I think what you are saying is that you could build a pack that pulls 20A from the cell, so in the case above it would be a controller asking 400A from the battery pack with no bms or 500A BMS, again BMS being meaningless here, the battery needs 200A from each Parallel string with 10 18650's in each which means 20A from each cell.

The second situation the battery will not last long pulling 20A from each cell, the first situation the battery will last longer because you are pulling 2A from each cell. The lower the better, which is why building your own battery you must keep that in mind, along with the other factors, like draining the battery half way all the time then charging it compared to draining the battery all the way to minimum levels all the time. The biggest killer of batteries is storing battery at top voltage or keeping the battery at top voltage for to long before riding.

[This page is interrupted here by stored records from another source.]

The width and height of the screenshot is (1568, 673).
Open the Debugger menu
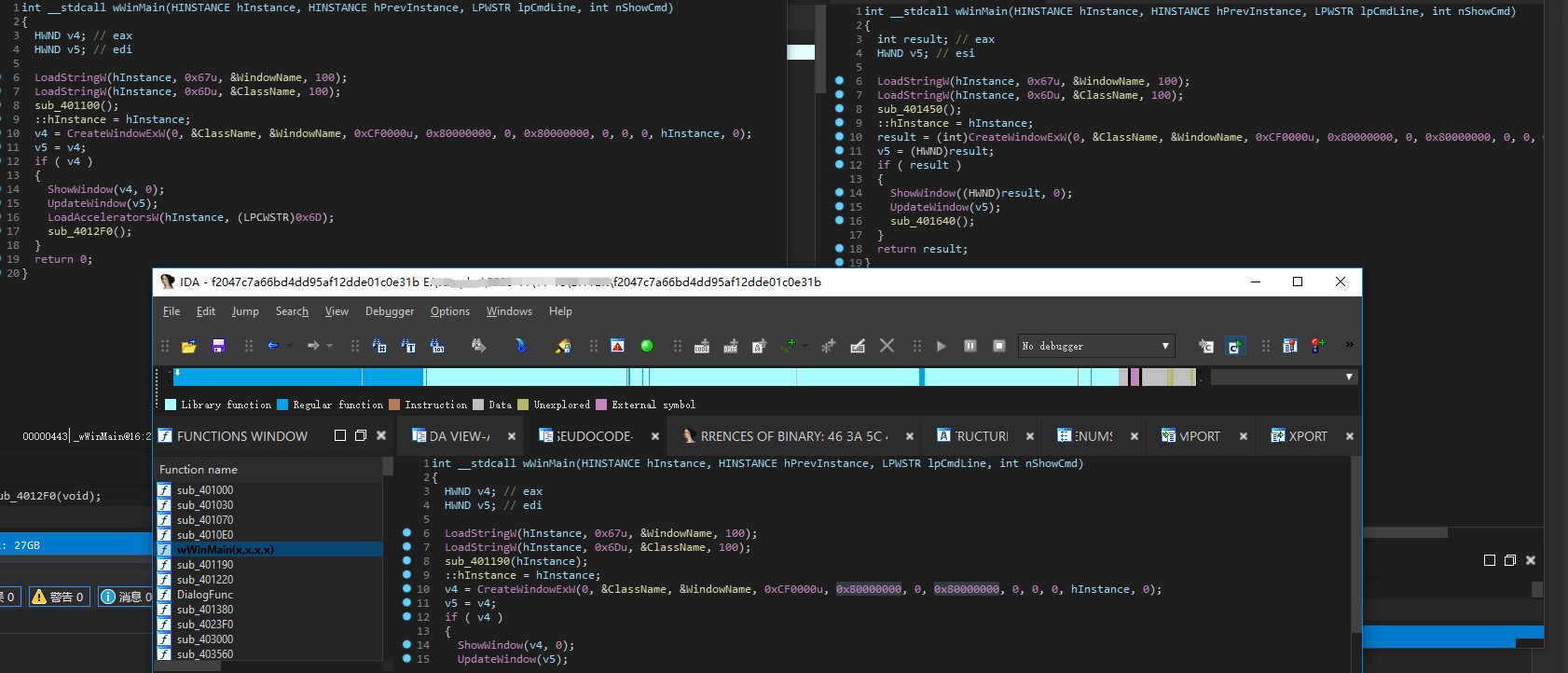pos(389,311)
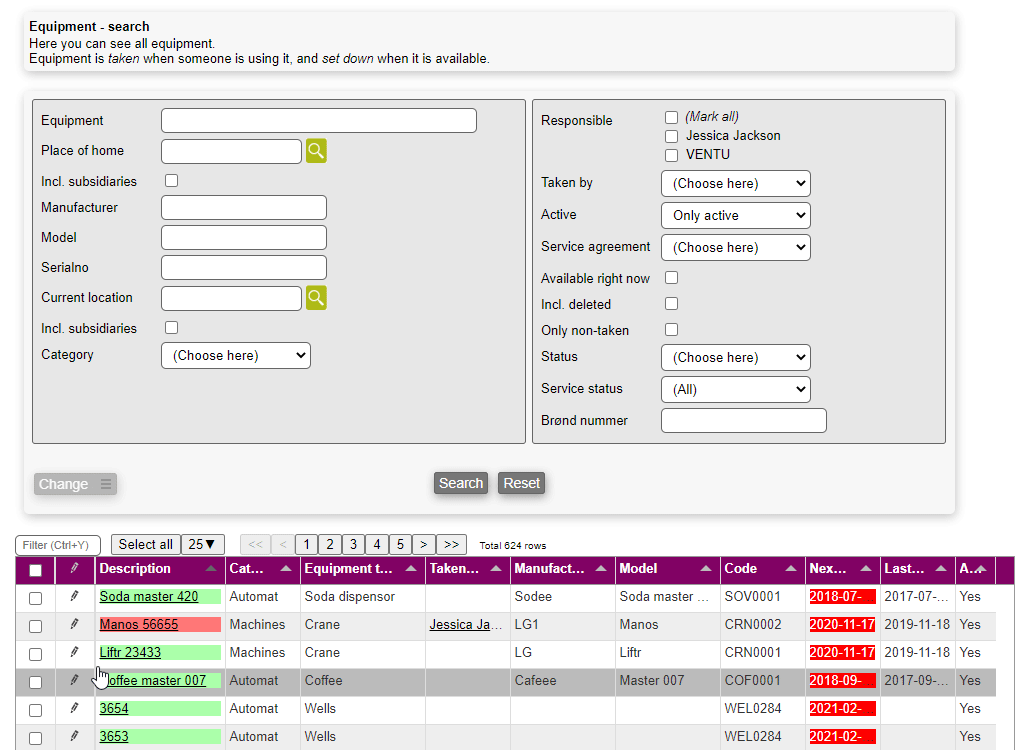Sort by Description column arrow icon
1021x750 pixels.
(211, 569)
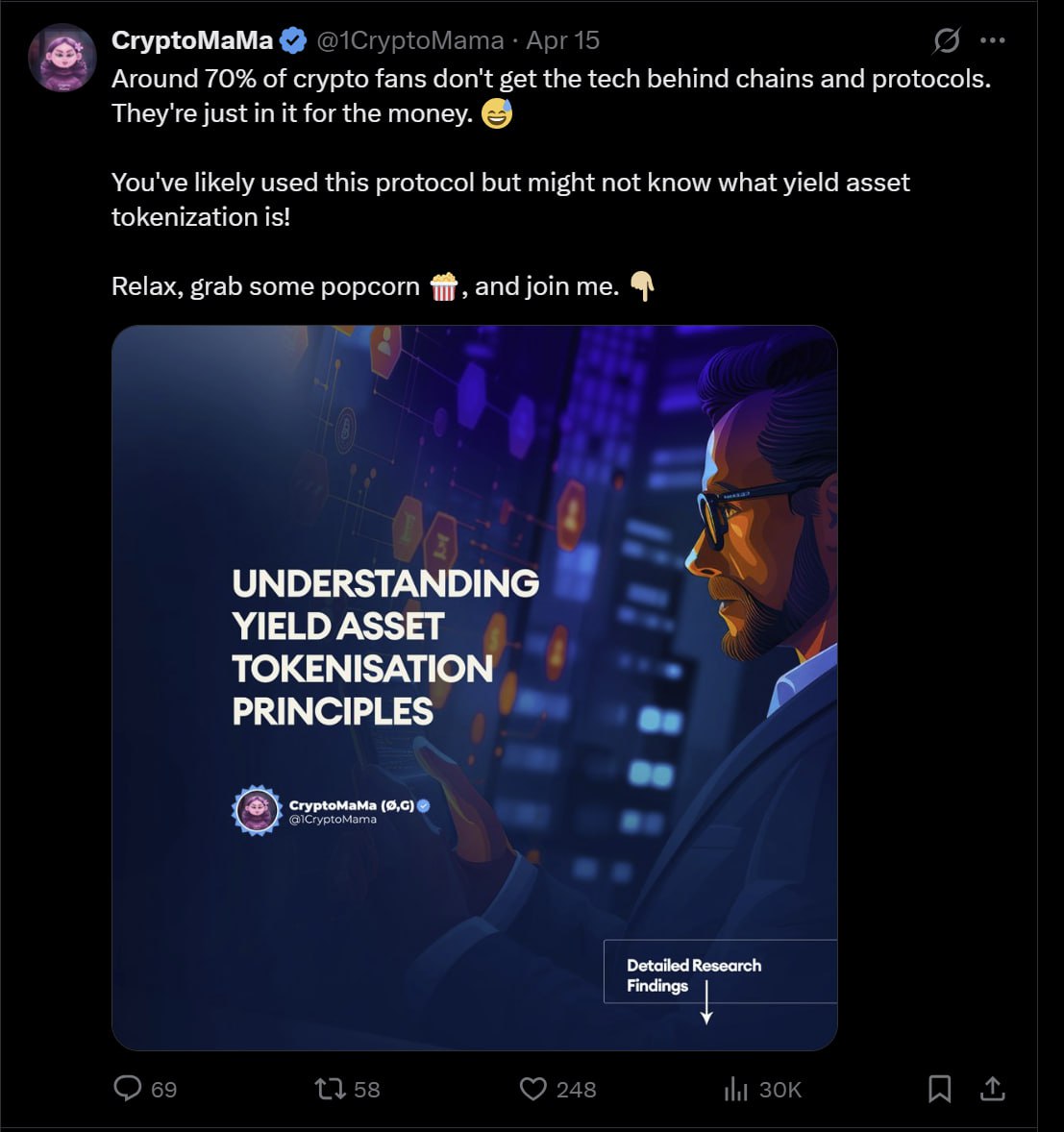This screenshot has height=1132, width=1064.
Task: Click the CryptoMaMa display name in tweet header
Action: click(x=192, y=40)
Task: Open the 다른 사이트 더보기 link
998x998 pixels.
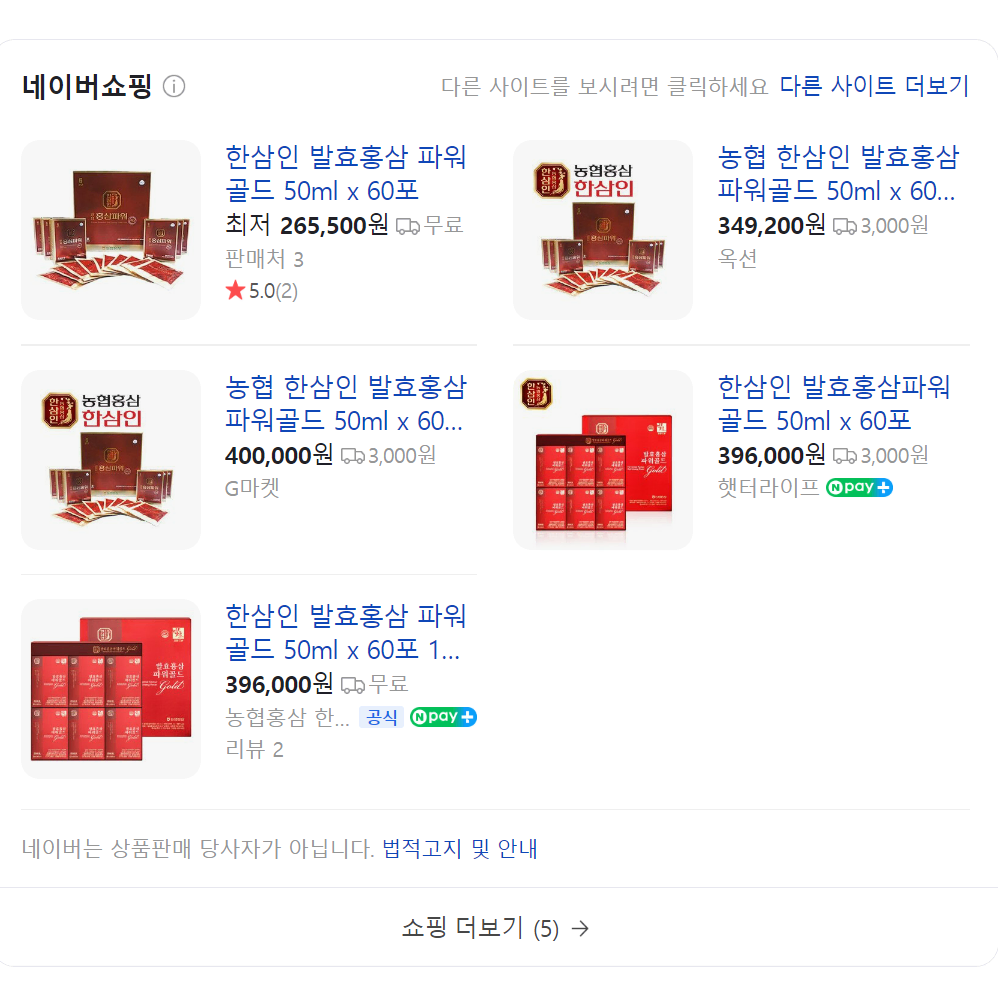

When I was making home made battery packs I would use 10awg solid core house copper wire for the series and the 14awg solid core house copper wire in the same cable for the parallel. There is a building design question where the Makita's were 5S2P so you would put two in series to make 36V 10S2P, then you either parallel the positive and negative ends to attach another 10S2P to make 10S4P or you parallel each Parallel group. I had 10S8P in 10S2P groups and did it both ways. Parallel each parallel group was not successful for me as it could kill the entire 10S8P pack rather then on block of 10S2P. That was what happened to me and I was not keeping track of balance then.

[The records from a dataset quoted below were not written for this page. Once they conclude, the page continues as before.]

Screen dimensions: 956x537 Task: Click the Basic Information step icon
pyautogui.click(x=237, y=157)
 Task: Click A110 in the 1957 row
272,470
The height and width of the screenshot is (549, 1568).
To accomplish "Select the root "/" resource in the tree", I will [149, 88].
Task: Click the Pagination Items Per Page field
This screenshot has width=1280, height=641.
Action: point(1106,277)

Reading SM statement again I understand more clearly. The series string carrying amps would be divided upon how many parallel strings if everything is equal and it all depends on how your battery is built. In the situation above, the first would be a current of 20A on each series link, second situation would be 200A on each series link. Some batteries can push out very high amps like A123 LiFePO4 26650 2.5Ah, 20C(50A-max), Lipo 4Ah 60C which is taken from Hobbyking which is exaggerated 60C is 240A-max, 120A-cont.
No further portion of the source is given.